## How to complete this task
Here is the task for the records below: repeat exactly the lines from the one with "Más de una vida para tramitar (52, 1989)" to the one with "[Un vergel en", both included, and nothing else.

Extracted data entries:
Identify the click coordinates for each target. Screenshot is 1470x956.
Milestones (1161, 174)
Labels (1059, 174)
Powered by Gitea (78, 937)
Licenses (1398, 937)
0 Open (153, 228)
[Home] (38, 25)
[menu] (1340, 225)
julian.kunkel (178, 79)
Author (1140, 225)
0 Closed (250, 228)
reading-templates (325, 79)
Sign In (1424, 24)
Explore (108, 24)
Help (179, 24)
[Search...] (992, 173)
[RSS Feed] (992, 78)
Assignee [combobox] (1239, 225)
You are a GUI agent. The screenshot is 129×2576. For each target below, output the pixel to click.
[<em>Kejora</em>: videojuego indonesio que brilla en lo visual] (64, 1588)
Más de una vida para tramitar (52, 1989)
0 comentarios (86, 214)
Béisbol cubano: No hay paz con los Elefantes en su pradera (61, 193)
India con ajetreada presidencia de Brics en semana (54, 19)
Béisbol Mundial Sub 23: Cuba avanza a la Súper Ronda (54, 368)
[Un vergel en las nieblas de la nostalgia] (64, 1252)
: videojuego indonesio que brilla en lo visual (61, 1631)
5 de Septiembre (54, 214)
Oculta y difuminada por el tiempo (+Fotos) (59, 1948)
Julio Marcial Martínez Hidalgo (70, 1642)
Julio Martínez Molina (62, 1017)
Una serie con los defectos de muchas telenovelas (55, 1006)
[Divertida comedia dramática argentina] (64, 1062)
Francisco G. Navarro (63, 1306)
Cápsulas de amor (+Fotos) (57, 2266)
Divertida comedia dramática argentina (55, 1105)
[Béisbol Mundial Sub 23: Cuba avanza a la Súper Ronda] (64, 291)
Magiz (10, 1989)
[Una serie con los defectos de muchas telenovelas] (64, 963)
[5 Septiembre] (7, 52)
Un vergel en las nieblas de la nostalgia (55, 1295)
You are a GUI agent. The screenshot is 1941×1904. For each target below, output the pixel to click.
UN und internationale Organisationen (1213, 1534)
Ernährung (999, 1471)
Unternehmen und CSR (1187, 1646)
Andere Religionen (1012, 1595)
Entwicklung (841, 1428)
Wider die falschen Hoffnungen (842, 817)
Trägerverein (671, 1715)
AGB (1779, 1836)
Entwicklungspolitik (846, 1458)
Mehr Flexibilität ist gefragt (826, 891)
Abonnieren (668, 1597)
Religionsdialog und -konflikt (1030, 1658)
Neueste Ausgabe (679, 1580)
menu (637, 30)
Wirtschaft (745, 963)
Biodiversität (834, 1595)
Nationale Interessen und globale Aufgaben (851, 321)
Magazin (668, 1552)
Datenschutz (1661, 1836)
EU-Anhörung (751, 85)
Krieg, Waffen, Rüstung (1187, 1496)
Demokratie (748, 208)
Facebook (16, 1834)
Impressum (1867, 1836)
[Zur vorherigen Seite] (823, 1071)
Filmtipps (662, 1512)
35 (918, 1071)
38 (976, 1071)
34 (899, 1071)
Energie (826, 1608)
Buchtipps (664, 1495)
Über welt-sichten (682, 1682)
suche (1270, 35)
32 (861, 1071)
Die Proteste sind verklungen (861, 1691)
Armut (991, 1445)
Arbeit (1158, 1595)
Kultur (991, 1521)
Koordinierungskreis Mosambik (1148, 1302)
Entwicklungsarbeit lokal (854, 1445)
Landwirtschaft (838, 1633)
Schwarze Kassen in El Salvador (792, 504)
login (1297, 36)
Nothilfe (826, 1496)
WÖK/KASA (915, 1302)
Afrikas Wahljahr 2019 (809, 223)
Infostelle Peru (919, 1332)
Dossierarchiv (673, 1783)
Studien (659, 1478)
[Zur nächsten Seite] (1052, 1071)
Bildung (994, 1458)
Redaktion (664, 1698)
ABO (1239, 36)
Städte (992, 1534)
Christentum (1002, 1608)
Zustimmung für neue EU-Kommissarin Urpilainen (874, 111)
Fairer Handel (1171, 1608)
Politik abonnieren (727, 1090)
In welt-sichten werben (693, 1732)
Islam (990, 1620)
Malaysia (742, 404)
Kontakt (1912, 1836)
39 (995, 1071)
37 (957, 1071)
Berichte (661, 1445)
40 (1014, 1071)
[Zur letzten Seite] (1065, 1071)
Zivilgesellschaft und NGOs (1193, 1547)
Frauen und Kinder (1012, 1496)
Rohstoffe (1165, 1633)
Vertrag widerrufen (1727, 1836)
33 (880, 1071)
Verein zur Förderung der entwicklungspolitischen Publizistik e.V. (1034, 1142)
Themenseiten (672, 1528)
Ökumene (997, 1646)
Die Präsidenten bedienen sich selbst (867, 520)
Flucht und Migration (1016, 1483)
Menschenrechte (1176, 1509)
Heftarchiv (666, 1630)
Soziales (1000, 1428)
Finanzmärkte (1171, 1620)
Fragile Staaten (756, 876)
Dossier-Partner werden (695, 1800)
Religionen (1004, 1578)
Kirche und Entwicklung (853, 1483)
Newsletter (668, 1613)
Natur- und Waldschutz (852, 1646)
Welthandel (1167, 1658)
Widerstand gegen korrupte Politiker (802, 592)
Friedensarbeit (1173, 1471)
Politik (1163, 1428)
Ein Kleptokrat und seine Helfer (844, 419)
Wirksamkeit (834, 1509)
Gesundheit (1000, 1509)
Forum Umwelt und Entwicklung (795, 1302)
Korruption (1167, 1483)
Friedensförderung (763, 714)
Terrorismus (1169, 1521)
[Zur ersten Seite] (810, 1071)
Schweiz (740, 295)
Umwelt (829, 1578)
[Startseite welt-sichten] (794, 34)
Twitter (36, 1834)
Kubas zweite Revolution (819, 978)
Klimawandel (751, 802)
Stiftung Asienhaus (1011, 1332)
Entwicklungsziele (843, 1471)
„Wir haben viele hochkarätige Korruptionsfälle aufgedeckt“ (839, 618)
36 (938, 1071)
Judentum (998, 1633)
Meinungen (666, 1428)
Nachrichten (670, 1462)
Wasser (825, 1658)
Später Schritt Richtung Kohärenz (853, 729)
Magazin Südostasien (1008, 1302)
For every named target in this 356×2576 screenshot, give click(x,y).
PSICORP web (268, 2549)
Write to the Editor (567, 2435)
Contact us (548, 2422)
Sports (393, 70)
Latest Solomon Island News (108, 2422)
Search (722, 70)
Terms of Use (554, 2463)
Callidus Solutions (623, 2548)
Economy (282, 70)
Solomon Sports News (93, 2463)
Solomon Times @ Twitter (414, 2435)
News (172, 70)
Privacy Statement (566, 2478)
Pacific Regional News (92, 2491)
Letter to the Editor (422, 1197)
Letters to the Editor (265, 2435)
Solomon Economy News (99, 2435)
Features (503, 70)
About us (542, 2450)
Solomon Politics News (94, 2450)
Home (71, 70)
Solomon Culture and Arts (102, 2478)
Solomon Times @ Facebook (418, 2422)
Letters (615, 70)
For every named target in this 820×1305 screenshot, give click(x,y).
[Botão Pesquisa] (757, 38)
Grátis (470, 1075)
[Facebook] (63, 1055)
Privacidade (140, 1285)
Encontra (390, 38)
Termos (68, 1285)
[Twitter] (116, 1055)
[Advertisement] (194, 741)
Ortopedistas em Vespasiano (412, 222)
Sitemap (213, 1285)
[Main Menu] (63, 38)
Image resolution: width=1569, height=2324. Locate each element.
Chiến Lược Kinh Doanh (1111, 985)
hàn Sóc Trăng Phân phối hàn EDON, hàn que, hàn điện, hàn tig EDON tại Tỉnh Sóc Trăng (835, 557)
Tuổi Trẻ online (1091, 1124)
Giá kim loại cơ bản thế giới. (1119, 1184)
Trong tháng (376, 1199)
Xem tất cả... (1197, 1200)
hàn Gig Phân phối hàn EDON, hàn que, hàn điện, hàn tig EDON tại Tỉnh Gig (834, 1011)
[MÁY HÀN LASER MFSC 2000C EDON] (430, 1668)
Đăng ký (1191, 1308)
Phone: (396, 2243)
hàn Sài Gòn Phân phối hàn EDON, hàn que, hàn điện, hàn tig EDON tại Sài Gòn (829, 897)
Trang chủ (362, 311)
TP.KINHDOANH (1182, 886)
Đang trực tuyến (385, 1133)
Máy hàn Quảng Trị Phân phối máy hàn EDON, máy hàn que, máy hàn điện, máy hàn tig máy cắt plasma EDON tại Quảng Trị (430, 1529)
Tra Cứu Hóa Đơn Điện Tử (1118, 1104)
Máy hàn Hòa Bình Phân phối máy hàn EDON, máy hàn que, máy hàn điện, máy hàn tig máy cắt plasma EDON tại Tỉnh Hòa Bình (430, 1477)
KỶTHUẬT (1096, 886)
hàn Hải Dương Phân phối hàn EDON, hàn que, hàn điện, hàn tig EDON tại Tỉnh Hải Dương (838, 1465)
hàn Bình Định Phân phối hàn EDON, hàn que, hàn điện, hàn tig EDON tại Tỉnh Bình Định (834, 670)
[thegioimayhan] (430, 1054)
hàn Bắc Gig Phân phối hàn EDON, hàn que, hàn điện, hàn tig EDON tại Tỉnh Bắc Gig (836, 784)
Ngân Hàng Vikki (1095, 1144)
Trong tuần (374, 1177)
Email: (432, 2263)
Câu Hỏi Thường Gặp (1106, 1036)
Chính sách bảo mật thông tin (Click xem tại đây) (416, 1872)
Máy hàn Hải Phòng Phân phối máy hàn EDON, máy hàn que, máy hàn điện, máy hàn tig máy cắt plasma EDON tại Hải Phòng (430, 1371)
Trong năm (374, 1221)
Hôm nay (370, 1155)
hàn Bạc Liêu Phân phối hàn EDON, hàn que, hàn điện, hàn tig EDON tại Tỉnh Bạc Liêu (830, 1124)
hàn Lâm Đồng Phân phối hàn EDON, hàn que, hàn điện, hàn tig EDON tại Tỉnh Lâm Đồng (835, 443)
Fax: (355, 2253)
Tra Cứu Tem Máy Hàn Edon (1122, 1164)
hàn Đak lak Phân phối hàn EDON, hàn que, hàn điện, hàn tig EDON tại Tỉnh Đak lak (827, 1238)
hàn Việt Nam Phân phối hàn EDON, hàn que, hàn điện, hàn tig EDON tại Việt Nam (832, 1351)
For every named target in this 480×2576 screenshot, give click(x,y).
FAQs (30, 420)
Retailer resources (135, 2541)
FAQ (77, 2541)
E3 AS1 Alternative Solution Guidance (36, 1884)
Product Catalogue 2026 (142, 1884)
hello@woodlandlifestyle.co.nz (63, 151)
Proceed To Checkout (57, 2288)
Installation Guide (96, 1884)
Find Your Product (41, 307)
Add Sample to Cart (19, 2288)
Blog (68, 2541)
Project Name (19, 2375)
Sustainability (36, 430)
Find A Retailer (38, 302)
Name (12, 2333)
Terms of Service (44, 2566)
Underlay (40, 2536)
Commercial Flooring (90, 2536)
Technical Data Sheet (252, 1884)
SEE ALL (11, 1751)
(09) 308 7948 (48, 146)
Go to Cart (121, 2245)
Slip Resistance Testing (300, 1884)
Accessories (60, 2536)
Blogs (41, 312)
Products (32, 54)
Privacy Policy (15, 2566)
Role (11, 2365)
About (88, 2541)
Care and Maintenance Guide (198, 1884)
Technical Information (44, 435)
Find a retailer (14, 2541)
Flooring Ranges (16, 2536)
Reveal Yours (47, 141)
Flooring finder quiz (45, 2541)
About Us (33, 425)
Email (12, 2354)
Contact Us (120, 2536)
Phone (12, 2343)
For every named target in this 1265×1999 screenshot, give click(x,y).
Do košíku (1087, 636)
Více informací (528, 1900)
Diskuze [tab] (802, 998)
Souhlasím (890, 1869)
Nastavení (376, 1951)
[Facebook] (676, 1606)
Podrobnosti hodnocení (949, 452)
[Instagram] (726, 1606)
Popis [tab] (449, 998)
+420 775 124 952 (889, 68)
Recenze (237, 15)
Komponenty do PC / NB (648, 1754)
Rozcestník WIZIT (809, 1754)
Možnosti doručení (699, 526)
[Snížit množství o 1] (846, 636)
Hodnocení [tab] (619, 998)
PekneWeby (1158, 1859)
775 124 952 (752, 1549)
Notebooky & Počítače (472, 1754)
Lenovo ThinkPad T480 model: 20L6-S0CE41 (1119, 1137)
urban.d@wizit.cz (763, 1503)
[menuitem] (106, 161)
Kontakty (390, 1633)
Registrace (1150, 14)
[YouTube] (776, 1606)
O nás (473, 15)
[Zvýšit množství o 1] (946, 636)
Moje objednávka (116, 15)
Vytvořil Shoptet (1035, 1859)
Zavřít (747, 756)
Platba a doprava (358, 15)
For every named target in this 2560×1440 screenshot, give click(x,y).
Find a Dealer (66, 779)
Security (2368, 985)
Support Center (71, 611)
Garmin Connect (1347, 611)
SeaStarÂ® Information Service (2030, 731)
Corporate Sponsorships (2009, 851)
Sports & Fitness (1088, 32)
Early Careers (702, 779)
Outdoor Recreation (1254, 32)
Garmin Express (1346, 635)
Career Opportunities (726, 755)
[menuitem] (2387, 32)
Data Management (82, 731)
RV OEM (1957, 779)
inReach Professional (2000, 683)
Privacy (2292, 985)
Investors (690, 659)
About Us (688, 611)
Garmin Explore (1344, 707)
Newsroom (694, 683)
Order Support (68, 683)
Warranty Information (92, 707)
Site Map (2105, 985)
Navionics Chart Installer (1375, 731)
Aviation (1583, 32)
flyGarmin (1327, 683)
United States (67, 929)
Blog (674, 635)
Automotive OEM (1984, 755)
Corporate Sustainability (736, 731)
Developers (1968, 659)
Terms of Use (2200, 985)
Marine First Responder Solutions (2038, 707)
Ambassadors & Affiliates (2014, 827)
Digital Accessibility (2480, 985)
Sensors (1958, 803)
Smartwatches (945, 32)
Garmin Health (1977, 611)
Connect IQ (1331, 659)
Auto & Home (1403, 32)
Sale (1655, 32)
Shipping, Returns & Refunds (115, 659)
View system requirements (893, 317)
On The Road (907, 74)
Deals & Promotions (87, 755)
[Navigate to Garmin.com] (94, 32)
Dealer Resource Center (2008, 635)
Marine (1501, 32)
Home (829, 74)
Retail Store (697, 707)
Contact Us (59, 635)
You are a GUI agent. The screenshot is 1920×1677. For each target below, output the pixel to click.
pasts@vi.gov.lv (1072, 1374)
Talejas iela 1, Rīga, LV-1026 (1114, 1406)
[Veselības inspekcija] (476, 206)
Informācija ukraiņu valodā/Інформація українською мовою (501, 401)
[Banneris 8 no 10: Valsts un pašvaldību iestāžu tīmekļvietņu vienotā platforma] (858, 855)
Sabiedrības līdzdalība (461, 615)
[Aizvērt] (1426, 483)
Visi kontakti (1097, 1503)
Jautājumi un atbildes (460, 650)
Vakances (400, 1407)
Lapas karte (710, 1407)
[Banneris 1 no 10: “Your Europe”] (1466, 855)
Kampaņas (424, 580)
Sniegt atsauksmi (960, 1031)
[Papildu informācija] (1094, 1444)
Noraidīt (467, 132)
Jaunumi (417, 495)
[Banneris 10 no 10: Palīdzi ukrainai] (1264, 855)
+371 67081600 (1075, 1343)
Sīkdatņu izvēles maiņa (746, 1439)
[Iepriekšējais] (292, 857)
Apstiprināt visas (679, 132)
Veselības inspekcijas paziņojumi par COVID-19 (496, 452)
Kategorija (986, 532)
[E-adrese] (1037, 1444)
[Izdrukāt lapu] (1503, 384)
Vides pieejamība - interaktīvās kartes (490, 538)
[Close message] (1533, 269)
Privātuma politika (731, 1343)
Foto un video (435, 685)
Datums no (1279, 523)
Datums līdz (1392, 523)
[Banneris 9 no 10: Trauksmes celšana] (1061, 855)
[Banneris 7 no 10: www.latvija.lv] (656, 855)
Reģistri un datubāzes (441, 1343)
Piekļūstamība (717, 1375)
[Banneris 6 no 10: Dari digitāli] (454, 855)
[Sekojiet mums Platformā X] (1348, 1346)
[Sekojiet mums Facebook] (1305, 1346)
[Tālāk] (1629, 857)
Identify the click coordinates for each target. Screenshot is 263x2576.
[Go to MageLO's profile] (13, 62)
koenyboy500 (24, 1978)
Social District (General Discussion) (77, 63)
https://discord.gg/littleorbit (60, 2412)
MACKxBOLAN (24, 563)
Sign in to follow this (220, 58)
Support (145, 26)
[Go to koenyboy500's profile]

## Result for this exercise
Más de una vida para tramitar (52, 1989)
0 comentarios (86, 214)
Béisbol cubano: No hay paz con los Elefantes en su pradera (61, 193)
India con ajetreada presidencia de Brics en semana (54, 19)
Béisbol Mundial Sub 23: Cuba avanza a la Súper Ronda (54, 368)
[Un vergel en las nieblas de la nostalgia] (64, 1252)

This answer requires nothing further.